On April 17, Saturday Night Live aired a sketch that parodied the "Miracles" music video. In the sketch, fictional personalities DJ Supersoak (played by Jason Sudeikis) and Lil' Blaster (played by Nasim Pedrad) debuted a fictional music video by the Thrilla Killa Klownz called "Magical Mysteries" as part of the Under Underground Records' "Underground Rock Minute". In the fictional video, Ryan Phillippe and Bobby Moynihan rap about things such as "where the sun hides at night" and how blankets work. Saturday Night Live had previously parodied Psychopathic Records in 2009.

Insane Clown Posse called the "Miracles" parody "a huge honor". Violent J called the parody "off the hook hilarious". Shaggy noted that Coolio initially reacted unfavorably towards "Amish Paradise", "Weird Al" Yankovic's parody of the rapper's song "Gangsta's Paradise", and stated "If Weird Al wanted to do one of our songs, I'd be like, 'Hell yeah.' To me, it's the same thing with Saturday Night Live."

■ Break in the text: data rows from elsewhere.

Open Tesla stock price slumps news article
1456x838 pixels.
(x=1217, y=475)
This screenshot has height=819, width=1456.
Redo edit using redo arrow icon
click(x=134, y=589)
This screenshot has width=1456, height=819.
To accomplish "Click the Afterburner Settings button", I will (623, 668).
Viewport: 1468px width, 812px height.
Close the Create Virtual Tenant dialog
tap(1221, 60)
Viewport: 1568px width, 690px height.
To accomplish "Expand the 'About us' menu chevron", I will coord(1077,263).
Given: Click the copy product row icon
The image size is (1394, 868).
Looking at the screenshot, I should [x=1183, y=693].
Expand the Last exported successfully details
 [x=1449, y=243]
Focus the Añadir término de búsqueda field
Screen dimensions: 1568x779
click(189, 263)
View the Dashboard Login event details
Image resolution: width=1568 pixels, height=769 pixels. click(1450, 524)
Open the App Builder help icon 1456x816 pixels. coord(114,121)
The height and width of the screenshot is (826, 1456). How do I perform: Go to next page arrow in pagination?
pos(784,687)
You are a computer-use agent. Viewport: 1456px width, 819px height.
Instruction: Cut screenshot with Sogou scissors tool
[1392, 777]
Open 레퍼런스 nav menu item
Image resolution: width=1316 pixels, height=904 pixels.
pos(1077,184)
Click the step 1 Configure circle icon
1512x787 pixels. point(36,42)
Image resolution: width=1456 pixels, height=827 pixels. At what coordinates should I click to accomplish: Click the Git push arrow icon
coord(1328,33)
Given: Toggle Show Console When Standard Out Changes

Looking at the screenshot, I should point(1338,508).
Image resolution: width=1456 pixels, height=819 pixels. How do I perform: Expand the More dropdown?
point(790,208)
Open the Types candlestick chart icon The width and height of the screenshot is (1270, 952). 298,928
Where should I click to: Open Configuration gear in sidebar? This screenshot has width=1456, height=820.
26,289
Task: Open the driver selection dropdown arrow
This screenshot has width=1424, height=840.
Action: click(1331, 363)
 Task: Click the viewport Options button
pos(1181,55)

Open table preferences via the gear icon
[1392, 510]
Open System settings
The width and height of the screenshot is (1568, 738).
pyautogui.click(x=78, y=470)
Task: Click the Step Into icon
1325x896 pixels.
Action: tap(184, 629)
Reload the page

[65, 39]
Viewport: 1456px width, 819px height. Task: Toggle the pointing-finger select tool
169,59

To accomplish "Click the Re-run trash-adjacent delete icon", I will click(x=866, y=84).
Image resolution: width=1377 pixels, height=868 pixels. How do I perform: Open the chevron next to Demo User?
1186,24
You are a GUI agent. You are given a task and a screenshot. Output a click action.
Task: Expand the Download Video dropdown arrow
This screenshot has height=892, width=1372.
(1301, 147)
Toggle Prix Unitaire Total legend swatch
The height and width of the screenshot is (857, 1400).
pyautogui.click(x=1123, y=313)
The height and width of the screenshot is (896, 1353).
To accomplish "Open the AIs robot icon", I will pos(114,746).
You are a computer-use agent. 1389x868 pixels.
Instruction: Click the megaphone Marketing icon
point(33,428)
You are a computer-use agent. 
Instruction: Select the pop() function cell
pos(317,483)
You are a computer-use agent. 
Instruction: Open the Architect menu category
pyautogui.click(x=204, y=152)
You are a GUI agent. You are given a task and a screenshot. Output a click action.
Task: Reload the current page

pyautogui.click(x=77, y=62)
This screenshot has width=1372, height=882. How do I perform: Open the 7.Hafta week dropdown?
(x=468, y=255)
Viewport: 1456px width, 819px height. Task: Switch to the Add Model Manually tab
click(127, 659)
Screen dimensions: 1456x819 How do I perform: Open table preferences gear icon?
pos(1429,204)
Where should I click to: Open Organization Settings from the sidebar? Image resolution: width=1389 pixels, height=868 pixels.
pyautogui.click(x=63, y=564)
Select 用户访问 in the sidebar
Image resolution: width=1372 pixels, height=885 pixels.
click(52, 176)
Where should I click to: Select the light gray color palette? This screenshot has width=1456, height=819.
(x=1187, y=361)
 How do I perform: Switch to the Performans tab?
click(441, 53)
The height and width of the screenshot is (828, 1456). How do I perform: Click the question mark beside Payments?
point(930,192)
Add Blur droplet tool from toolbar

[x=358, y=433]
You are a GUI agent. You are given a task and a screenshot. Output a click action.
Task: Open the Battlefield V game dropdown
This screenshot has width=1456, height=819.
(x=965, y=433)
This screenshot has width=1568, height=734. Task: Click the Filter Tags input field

The music video also appeared in the webcomic Homestuck.

==Reception==
Adam Graham of The Detroit News disliked the song, writing that "hearing this song makes you wish ICP would stick to serial killing". Slate writer Jonah Weiner praised the song's music, but panned its lyrics. The A.V. Club writer Nathan Rabin described the song as "fucking insane". A Chicago Tribune critic mocked the song's lyrics saying, "I'm glad that when my kids get strep throat, their doctor doesn't say, '(Bleeping) antibiotics, how do they work?'" James Montgomery described the music video as "a psychedelic special effects extravaganza that is sometimes really literal... and sometimes just confusing." Pitchfork included "Miracles" on their list of The Top Music Videos of 2010.

=="Magnets" meme==
The song's lyric "Fucking magnets, how do they work?" became an Internet meme. The following line, "and I don't want to talk to a scientist, y'all motherfuckers lyin', and gettin' me pissed" also drew ire from scientifically-minded Internet users. Scientists created blog entries to teach Insane Clown Posse fans and even did so in person.